* _TASK BRIEF_
Please tally how many lines of the material below include the word "green", giving only the number.

* _DATA SUPPLIED_
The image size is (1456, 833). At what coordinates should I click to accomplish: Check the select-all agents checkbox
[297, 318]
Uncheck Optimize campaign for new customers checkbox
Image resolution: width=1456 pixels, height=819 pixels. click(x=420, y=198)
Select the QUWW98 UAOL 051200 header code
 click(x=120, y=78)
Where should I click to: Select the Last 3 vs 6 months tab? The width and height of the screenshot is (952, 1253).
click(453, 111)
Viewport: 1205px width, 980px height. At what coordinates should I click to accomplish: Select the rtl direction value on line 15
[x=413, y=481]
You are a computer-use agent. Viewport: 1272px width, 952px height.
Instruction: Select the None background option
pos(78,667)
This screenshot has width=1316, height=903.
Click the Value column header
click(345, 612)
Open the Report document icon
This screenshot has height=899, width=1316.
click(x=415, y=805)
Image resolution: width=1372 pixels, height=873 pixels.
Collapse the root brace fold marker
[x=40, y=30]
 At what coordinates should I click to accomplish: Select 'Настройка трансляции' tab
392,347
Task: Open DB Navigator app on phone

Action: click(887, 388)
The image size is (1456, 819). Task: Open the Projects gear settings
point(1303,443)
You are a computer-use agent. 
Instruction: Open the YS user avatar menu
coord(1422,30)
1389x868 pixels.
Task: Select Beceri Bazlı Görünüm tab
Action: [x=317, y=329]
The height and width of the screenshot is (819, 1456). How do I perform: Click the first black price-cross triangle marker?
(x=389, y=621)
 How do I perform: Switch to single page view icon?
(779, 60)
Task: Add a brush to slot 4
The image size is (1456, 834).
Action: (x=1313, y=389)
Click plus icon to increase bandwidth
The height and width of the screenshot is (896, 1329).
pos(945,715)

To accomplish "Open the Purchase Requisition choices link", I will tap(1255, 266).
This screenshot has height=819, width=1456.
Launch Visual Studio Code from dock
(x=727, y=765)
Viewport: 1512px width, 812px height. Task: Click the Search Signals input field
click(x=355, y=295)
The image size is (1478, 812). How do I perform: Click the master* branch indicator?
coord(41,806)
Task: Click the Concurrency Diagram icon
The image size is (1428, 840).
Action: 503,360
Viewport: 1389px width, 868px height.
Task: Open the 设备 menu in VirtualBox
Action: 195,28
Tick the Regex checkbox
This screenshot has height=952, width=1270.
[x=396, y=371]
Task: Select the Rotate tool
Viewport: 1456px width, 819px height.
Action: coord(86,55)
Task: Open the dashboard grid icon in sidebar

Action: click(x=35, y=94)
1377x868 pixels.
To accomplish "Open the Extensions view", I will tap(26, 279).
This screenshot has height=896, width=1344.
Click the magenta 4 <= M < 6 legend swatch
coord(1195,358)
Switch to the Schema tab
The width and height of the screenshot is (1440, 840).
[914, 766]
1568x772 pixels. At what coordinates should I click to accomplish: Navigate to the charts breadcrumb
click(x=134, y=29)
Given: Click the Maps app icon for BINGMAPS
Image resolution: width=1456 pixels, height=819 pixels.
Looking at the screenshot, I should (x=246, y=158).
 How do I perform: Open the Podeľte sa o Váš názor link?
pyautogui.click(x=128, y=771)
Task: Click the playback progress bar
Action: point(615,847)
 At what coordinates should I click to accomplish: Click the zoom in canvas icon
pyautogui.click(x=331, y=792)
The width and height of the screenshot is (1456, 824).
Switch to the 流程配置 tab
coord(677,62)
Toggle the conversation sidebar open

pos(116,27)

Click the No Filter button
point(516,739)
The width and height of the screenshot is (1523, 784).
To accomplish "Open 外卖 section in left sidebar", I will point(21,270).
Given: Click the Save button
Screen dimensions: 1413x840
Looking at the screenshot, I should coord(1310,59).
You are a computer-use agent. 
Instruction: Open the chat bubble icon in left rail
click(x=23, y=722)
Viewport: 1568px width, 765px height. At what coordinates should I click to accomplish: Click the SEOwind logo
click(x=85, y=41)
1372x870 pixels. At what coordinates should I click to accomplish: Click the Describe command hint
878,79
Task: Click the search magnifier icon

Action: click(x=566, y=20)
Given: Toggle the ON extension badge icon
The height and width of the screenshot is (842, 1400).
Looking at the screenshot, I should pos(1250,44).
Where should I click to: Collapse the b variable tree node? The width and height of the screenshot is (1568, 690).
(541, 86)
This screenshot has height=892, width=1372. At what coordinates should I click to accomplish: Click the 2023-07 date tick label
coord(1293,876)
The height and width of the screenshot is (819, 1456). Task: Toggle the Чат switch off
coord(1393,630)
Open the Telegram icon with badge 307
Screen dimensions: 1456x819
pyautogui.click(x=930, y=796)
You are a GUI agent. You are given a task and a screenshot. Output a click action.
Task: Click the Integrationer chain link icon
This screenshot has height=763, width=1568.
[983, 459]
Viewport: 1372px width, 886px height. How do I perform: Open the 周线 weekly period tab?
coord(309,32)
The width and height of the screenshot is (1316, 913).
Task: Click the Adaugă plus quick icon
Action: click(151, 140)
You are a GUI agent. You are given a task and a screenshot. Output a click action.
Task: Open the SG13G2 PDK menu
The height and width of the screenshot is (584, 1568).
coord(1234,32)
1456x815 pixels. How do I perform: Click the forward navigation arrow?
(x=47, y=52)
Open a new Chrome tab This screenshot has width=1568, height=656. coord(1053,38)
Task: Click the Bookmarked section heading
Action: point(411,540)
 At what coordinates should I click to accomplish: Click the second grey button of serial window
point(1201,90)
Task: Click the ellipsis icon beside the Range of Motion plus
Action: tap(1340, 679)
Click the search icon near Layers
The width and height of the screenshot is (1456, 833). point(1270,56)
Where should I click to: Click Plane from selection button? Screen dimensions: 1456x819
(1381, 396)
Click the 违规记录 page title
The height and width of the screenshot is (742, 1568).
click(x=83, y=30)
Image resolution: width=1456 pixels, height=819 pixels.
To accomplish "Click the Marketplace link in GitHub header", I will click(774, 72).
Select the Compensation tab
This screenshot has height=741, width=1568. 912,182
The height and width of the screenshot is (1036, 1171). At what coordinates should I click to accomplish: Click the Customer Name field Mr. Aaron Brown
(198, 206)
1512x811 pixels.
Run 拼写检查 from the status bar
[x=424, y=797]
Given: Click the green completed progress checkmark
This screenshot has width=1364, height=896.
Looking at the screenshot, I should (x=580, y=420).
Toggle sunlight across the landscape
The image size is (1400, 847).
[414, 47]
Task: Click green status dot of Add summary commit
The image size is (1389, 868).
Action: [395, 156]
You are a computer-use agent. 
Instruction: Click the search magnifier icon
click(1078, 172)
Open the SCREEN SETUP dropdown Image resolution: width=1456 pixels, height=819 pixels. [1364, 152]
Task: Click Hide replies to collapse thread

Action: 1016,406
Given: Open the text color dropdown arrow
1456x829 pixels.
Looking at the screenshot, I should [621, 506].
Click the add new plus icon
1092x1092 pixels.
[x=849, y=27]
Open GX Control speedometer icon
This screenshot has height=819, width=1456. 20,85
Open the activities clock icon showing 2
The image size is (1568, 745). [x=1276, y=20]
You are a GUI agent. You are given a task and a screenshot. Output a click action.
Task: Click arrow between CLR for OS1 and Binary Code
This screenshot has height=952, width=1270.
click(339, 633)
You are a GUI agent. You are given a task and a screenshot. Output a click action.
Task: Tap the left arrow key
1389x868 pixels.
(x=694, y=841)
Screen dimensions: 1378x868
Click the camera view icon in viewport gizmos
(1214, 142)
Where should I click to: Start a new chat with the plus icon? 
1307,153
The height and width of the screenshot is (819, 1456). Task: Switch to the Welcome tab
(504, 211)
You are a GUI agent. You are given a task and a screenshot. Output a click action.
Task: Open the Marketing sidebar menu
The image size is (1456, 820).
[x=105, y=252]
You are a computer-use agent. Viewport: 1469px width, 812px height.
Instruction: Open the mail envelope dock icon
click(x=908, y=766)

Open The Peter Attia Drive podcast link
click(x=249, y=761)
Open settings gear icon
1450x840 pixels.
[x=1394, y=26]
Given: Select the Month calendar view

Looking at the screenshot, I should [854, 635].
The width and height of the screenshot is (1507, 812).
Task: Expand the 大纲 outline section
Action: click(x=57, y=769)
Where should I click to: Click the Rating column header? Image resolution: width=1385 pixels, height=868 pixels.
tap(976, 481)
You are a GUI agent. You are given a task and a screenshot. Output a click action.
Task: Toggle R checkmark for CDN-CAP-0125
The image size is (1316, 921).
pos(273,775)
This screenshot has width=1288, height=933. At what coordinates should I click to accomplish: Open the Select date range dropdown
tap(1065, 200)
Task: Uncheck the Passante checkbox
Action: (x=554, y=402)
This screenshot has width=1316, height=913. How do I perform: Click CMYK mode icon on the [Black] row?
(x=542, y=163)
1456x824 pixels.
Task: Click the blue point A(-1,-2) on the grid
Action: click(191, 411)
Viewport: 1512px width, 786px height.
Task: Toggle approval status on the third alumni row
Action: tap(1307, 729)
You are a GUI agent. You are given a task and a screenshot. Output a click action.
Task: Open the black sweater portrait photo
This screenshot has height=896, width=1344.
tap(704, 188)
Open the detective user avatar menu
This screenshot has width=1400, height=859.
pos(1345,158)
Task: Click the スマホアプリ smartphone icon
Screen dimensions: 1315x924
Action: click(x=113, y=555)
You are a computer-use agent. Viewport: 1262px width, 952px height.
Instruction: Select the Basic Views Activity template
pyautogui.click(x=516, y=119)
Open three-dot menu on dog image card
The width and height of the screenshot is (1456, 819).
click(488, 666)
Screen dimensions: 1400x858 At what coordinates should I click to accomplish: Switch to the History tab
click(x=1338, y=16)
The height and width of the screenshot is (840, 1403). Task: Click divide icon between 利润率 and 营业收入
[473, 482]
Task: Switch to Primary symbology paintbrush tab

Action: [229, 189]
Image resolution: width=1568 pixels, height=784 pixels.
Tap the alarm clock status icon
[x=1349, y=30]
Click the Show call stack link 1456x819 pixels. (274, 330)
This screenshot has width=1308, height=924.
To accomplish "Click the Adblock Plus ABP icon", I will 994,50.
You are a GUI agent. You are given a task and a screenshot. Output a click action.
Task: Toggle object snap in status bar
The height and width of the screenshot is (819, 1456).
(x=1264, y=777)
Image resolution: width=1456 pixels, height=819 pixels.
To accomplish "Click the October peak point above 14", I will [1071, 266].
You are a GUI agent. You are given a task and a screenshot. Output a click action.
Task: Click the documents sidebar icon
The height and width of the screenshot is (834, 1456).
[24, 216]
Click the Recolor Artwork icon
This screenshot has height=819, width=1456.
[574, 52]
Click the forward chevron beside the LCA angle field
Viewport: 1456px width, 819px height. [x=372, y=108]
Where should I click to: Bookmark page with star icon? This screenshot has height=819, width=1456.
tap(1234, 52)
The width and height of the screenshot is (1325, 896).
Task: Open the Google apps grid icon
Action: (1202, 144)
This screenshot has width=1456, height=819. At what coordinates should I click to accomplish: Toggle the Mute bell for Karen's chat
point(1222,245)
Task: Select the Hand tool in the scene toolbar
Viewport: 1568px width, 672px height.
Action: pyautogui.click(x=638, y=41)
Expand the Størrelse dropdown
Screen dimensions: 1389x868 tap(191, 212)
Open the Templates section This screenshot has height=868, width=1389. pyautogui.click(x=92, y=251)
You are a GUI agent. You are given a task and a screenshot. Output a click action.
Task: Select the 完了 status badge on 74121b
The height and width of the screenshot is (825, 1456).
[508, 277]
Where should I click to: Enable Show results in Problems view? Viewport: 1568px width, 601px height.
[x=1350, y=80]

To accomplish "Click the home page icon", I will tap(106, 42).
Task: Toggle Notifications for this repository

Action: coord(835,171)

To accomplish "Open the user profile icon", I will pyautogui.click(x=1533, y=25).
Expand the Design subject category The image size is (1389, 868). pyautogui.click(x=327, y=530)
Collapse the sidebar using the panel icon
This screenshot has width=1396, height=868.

* _THE ANSWER_
2